§ **Click-target data**:
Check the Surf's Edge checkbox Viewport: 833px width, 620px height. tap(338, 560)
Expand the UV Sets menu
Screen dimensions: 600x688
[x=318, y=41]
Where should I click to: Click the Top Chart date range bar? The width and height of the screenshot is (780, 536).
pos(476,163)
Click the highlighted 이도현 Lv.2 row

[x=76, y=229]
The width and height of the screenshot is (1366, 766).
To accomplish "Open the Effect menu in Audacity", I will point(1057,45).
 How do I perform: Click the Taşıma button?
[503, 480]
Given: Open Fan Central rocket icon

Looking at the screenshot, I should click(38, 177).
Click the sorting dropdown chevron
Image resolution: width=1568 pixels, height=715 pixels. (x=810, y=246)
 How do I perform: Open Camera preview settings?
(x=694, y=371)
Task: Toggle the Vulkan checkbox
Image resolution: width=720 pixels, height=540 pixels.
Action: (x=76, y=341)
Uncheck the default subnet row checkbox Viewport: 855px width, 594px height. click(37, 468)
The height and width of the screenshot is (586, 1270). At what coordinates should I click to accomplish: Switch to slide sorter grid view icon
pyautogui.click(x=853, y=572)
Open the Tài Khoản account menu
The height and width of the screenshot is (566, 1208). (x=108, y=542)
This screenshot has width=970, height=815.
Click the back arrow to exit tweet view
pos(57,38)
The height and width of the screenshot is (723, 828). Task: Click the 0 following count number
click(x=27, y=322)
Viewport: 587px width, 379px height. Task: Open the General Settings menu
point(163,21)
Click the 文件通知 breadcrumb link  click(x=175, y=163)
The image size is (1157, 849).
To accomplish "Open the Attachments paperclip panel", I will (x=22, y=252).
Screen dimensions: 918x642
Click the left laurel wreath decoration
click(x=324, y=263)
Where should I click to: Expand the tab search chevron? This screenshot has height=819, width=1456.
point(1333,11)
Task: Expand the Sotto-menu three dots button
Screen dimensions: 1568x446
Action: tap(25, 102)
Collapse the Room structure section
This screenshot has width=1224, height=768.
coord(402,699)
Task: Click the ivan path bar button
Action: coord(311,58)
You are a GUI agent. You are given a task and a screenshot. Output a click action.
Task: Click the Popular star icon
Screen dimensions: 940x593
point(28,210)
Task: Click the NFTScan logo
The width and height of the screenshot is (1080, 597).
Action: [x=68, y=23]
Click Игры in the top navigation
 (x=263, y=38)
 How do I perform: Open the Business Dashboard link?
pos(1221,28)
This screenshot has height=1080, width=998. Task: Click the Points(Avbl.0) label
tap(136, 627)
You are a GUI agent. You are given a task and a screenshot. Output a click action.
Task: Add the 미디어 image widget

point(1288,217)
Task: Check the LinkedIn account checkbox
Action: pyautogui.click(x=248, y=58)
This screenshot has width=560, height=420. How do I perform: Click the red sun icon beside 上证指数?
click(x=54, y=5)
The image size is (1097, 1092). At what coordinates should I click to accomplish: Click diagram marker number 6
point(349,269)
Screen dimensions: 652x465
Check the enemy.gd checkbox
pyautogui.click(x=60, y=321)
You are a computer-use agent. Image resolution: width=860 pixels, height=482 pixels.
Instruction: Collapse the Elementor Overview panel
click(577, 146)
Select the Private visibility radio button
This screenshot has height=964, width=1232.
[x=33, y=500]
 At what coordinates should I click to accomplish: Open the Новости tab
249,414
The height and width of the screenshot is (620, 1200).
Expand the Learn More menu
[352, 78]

§ **Exercise description**:
Arrange the stretch of the records above from the line containing "The height and width of the screenshot is (620, 1200)." through the end of the records as a numbered list, leaving out any blank lines.

§ **Answer to the problem**:
1. The height and width of the screenshot is (620, 1200).
2. Expand the Learn More menu
3. [352, 78]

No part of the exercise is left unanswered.